### TRAVAIL À FAIRE
1. Recopiez fidèlement la partie du texte sur Marvejols qui commence par les mots contenant « Quand je reviens » et s'achève sur « paysage, réseau, vannes... ».
2. D'après le texte sur Marvejols, de quel matériau sont faits les toits de la ville ?
3. Réécrivez sous forme de liste le paragraphe du texte sur Marvejols qui débute par « Quand je reviens dans la zone artisanale », en conservant ses faits principaux.

━━ TEXTE ÉTUDIÉ

Quand les copains commencent la balance, j’en profite pour rendre visite à Marvejols. Une ville médiévale au centre charmant, aux ruelles pavées (quasi désertes en l’un de ces premiers après-midis de printemps ensoleillés) et aux toits de lauze qu’une hauteur, où s’élève l’église, permet de surplomber. Derrière, la montagne écrase ton existence comme ton pied maladroit une merde canine sur un trottoir. T’es rien. Mais comme il fait beau, ça va. La balade est plaisante mais partiellement gâchée par la soupe que crache, à chaque coin de rue, des hauts parleurs municipaux...
Quand je reviens dans la zone artisanale désaffectée où la Girafe paît, Dakota boit, attablé en terrasse. C’est un lecteur d’IRM et un auditeur fidèle d’IRM Radio, alors on s’entend tout de suite bien. Le courant passe en continu de sa casquette de B-boy à mon polo d’intello. Jusque devant nos assiettes, dans un bistrot du coin, avec les deux autres, la discussion roule entre musique, expériences de jeunesse, région, paysage, réseau, vannes...
Repus, on retourne sur les lieux du crime. Là, tous les témoins sont en présence. Beaucoup de gens, qui ne sont pas forcément là pour voir un concert, mais pour boire une bière, entre amis, à la fraîche. C’est un public qui n’a pas l’habitude du hip hop.

━━━━
━━ SECTION DES DONNÉES

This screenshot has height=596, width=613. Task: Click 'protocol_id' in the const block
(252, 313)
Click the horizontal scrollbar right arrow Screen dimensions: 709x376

━━━━

### RÉPONSES PAR CONSIGNE
1.
Quand je reviens dans la zone artisanale désaffectée où la Girafe paît, Dakota boit, attablé en terrasse. C’est un lecteur d’IRM et un auditeur fidèle d’IRM Radio, alors on s’entend tout de suite bien. Le courant passe en continu de sa casquette de B-boy à mon polo d’intello. Jusque devant nos assiettes, dans un bistrot du coin, avec les deux autres, la discussion roule entre musique, expériences de jeunesse, région, paysage, réseau, vannes...

2. Les toits sont en lauze.

3.
- Retour dans la zone artisanale désaffectée où se trouve la Girafe.
- Dakota boit, attablé en terrasse. Il lit IRM et écoute fidèlement IRM Radio.
- L'entente est immédiate, de sa casquette de B-boy au polo d'intello de l'auteur du récit.
- Au repas, dans un bistrot du coin et avec les deux autres, la discussion porte sur la musique, les expériences de jeunesse, la région, le paysage, le réseau et les vannes.